EXTRAIT DU TEXTE ->
Ce statut n’impose cependant aucune obligation juridiquement contraignante de protection, ni aux vignerons de Lavaux, ni aux autorités locales ou fédérales. Mais pour conserver ce que certains considèrent comme un label marketing, les Suisses doivent suivre un plan de gestion approuvé pour maintenir la «valeur universelle exceptionnelle» du site.
Ce document énonce des stratégies pour la recherche et la culture, l’économie, l’aménagement du territoire et le tourisme. Il est supervisé par une association locale qui réunit des politiques, des viticulteurs et d’autres figures du monde économique.
Selon le vigneron Bernard Bovy, le statut de Patrimoine mondial «protège les pierres, mais aussi les gens et leur travail». Mais les partisans de l’initiative affirment que le statut n’a rien changé, et même qu’«au contraire, il a augmenté l’attractivité de la région pour les gens qui veulent y vivre». Jusqu’ici, l’UNESCO est restée en-dehors du débat sur l’initiative.

DOCUMENTS DE DÉPART ->
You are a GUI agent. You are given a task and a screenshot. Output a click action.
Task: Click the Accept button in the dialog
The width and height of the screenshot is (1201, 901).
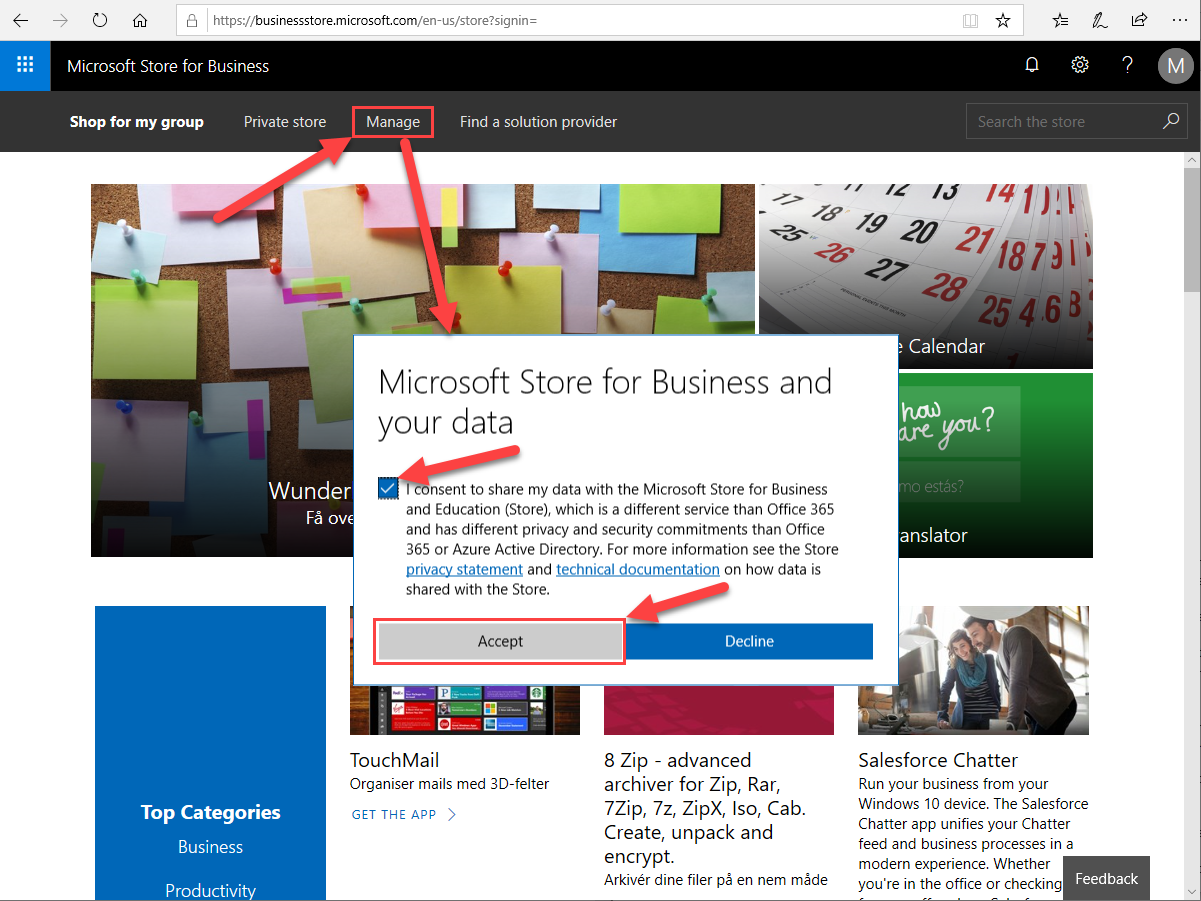[x=499, y=641]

CONSIGNE ->
Recopiez en entier, sans rien changer, le texte sur le statut de Patrimoine mondial de Lavaux.

CORRIGÉ ->
Ce statut n’impose cependant aucune obligation juridiquement contraignante de protection, ni aux vignerons de Lavaux, ni aux autorités locales ou fédérales. Mais pour conserver ce que certains considèrent comme un label marketing, les Suisses doivent suivre un plan de gestion approuvé pour maintenir la «valeur universelle exceptionnelle» du site.
Ce document énonce des stratégies pour la recherche et la culture, l’économie, l’aménagement du territoire et le tourisme. Il est supervisé par une association locale qui réunit des politiques, des viticulteurs et d’autres figures du monde économique.
Selon le vigneron Bernard Bovy, le statut de Patrimoine mondial «protège les pierres, mais aussi les gens et leur travail». Mais les partisans de l’initiative affirment que le statut n’a rien changé, et même qu’«au contraire, il a augmenté l’attractivité de la région pour les gens qui veulent y vivre». Jusqu’ici, l’UNESCO est restée en-dehors du débat sur l’initiative.